Simon podgrzewa atmosferę: krypta rodziny St. Clair prawdopodobnie nigdy nie była otwierana, przynajmniej odkąd coś na ten temat wiadomo. Może tam być wszystko: zaginione rzeźby, święty Graal, a nawet znana z filmu biblioteka zawierająca historię rodziny Jezusa.
Simon dorastał w Roslin, zna kaplicę prawie od urodzenia. Wspomina, że zawsze chętnie przyjeżdżali tu masoni, poszukiwacze tajnej symboliki, znawcy architektury. Teraz często musi tłumaczyć, że znane z filmu pomieszczenie z biblioteką jest pewnie gdzieś w Hollywood, nie tutaj. - To nawet zabawne, obserwować cały ten efekt filmu - uśmiecha się. - Byli nawet tacy, co pytali, gdzie stał sarkofag Marii Magdaleny.

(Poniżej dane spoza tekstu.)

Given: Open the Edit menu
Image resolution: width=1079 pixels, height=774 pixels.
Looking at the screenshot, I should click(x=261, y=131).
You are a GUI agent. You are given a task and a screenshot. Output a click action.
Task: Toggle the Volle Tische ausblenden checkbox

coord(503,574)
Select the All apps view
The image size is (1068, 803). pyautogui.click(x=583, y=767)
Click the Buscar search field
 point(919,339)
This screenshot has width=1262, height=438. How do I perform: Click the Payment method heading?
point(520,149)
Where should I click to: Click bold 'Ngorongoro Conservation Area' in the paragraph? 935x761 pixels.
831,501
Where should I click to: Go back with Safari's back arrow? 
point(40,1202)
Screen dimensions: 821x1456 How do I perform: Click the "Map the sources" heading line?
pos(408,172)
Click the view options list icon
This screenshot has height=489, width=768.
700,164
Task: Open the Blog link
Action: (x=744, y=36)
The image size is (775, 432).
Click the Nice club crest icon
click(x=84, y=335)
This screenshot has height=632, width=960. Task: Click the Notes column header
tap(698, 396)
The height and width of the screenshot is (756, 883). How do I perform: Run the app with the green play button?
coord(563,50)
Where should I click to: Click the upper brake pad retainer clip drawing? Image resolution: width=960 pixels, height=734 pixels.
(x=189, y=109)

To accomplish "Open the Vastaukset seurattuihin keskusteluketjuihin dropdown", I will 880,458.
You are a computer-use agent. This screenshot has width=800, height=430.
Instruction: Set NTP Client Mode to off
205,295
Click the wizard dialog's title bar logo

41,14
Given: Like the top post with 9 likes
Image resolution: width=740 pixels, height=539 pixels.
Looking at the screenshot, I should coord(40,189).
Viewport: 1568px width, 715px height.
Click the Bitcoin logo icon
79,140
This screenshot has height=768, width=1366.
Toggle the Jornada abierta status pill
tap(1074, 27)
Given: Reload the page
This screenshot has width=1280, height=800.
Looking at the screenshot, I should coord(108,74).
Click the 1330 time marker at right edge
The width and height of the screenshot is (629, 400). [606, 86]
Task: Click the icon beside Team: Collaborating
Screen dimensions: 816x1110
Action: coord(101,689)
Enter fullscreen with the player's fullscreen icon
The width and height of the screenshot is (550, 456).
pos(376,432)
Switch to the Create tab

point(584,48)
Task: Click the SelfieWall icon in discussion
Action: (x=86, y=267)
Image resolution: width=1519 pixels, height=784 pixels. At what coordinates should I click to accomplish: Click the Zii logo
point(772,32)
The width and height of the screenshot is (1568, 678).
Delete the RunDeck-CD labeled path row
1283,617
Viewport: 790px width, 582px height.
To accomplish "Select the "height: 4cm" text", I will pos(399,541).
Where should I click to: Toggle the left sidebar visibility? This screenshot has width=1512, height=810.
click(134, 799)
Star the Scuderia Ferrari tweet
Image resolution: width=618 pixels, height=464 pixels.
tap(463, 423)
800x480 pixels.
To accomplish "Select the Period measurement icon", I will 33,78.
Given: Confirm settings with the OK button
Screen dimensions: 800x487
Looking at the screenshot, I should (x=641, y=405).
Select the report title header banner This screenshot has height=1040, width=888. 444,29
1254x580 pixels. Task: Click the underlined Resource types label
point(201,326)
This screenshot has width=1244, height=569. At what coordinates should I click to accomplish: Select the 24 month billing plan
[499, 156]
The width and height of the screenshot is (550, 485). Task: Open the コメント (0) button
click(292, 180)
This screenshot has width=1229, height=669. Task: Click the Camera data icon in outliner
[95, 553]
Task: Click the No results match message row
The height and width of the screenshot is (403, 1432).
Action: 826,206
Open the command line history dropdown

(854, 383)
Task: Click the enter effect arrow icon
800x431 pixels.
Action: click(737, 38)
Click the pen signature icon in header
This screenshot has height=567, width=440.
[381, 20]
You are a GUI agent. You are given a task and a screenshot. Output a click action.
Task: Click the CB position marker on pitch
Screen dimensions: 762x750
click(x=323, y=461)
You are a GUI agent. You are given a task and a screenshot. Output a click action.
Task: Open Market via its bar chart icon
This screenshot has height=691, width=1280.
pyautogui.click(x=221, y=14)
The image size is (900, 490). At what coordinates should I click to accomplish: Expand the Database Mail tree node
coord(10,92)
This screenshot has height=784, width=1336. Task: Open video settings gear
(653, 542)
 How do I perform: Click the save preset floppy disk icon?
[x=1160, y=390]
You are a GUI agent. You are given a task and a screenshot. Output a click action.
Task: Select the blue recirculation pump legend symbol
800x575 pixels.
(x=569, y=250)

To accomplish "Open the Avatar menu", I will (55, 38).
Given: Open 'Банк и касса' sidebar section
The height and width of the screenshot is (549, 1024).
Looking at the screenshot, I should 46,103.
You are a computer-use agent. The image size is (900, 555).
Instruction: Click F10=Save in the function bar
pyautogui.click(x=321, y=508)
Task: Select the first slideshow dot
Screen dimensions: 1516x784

Batalie fanów i wrogów Dana Browna to motor wielkiego biznesu. Jest nawet przewodnik turystyczny śladami bohaterów książki. - Wszystko to niesie zbawienny efekt - mówi Simon. - Turyści przywożą pieniądze, za które możemy sfinansować prace konserwatorskie. Inaczej Rosslyn po prostu by się zawaliła.
Tłumaczy, że prace potrwają jeszcze 10--12 lat. Metalowa wiata postoi jeszcze dwa lata, może trzy. Potem będzie czyszczenie wnętrza, kolejny etap będzie kosztował 13,5 mln funtów.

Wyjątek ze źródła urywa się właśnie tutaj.